Die EU will die Trennung von Schiene und Bahnbetrieb weiter verstärken. Deutschland wehrt sich bislang – und kann sich über eine Studie zum Thema freuen.

Klare Schienenstruktur, aber nicht immer klarer Wettbewerb. Bild: reuters

BRÜSSEL taz | Die Deutsche Bahn bekommt Unterstützung im Streit mit der Europäischen Kommission über die Trennung von Schiene und Verkehr. Eine Studie der Unternehmensberatung Roland Berger, die nun in Brüssel vorgestellt worden ist, kommt zu dem Ergebnis, dass integrierte Bahnmärkte – also ohne Trennung von Infrastruktur und Betreiber – außerhalb Europas durchaus funktionieren und auch für den Fahrgast Vorteile bringen.

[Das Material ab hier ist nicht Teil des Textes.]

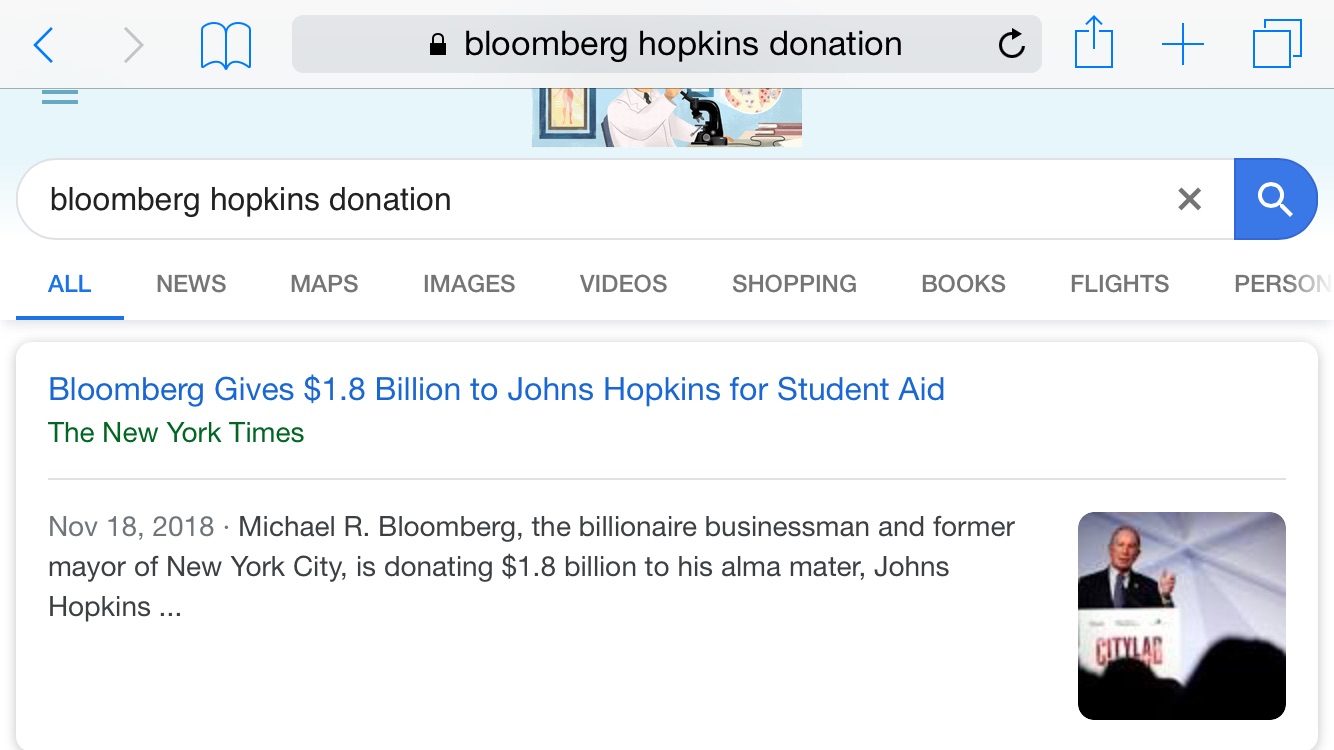Click in the Google search field
Image resolution: width=1334 pixels, height=750 pixels.
[x=600, y=199]
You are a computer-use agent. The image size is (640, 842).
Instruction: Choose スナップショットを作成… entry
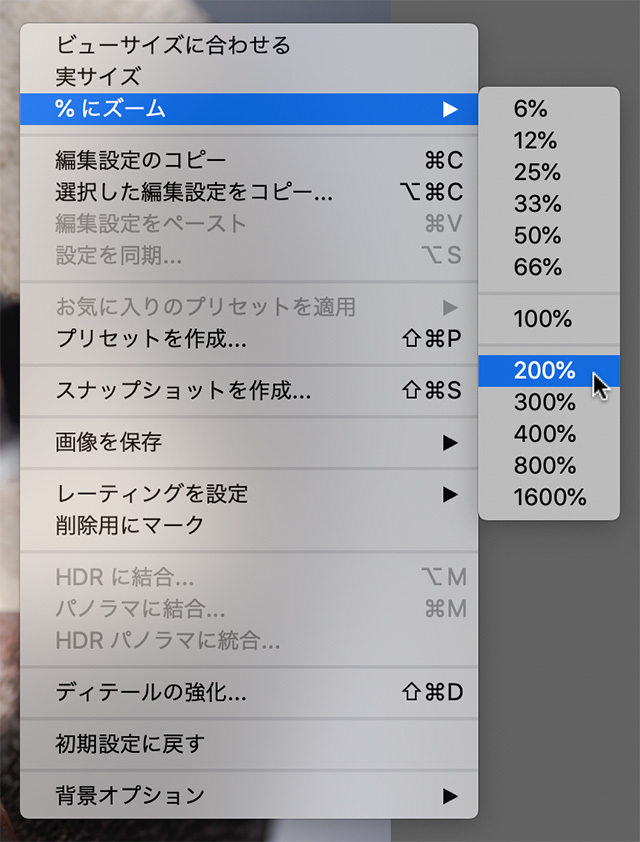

„Die Ergebnisse zeigen, dass ein gemeinsames Management von Infrastruktur und Betrieb kein Hindernis ist, um Effizienz und Leistung der Bahn zu steigern“, sagt der für die Studie Verantwortliche, Andreas Schwilling.

Die Analysten haben die Bahnstrukturen in den USA, Kanada, Japan, Russland und China untersucht. Die untersuchten Märkte sind für 80 Prozent des weltweiten Warentransports auf Schienen und 50 Prozent des Personenverkehrs zuständig. Für die Analysten ist klar, dass die Konzerne in den vergangenen zehn Jahren ihr Verkehrsvolumen deutlich steigern konnten. Sie hätten mehr Personal eingestellt und in die Infrastruktur investiert.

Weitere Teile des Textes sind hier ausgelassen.